As a consequence of this pressing need to retain Jeffries, the company awarded him 4 million stock appreciation rights (SARs). SARs act like stock options, except that shares do not change hands. Profits arise if the share price rises above the strike price, and those profits are usually delivered in cash.

Given the company's stock price performance recently, some of these SARs might turn out to be worthless, but, regardless, given the number of SARs already held by Mr. Jeffries, the notion that he needed more to persuade him to stay was nonsense.

The performance question

So what's new? The most significant change is that "the vesting of at least 60% of the target value of the executive's annual equity award shall be subject to performance criteria." This is not that much of a change at all, actually.

Prior equity grants were based on performance at grant, and Abercrombie's performance has been so dismal that in the past few years, often Jeffries has not received a grant at all. This change would appear to be one way around that problem, ensuring that he at least gets a grant.

Unfortunately, the statement that performance conditions will have to be met before any of the shares vest with Jeffries does not inspire confidence. Performance conditions at Abercrombie are not known for their difficulty. Take the spring 2010 operating income target. That was set at $0, for which it was possible to earn a bonus of 63% of target. The target was met, Abercrombie did make operating income of at least nothing, and bonuses were paid out. Now you know why my confidence is not inspired.

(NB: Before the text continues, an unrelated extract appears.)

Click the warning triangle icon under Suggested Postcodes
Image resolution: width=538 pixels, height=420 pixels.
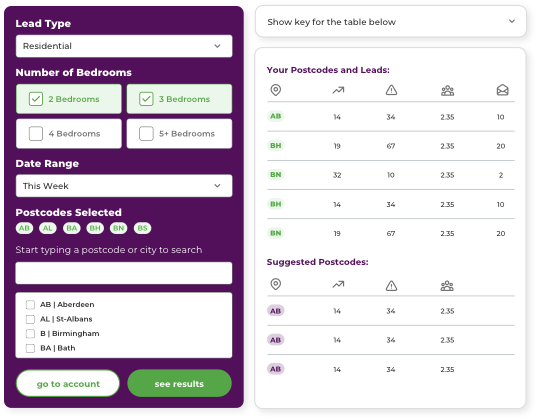tap(391, 285)
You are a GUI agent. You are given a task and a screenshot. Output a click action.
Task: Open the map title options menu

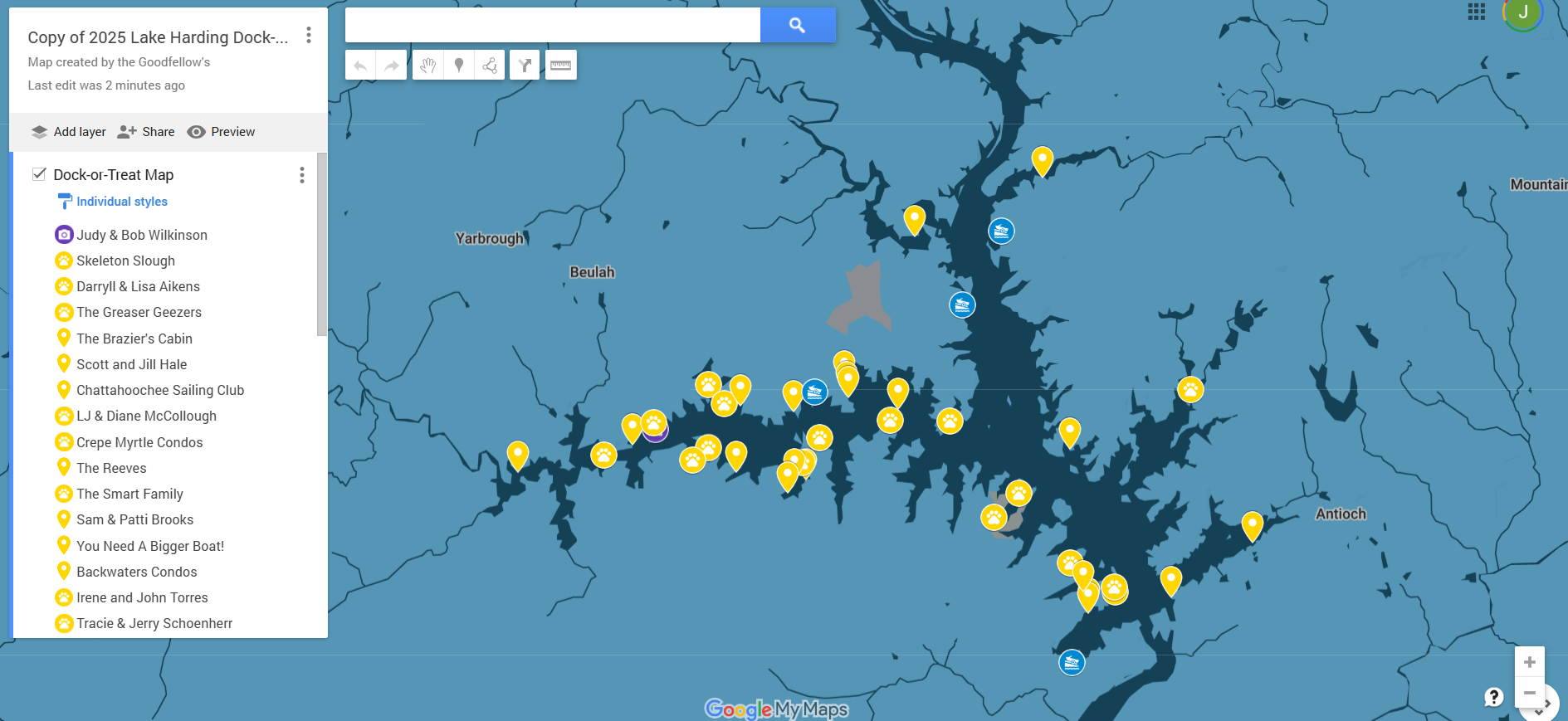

So what's wrong with Abercrombie's performance? Aren't all teen clothing retailers suffering? In this, as in many other things, I will bow to the superior market knowledge of my 15-year-old daughter. She of the "no one shops at Abercrombie & Fitch now, Dad" comment.

So where does she shop now? Wet Seal and Urban Outfitter . The performance of these two companies over the past 12 months has hardly been brilliant, but it has, nevertheless, been a lot better than Abercrombie's. So the complaints of all shareholders, not just Engaged Capital, are worth listening to.

And the issue raised by Engaged that this employment agreement does not put to rest? There is no successor to Jeffries for the position of CEO.

Except for 2012, when performance was particularly disastrous, Jeffries is typically paid around 12 times as much as any other officer at the company, and succession planning problems are typically bleak when this differential is more than three times. Clearly, the board doesn't think it has a successor either. If I were a shareholder, that problem would worry me and tinkering with CEO pay is not going to solve it.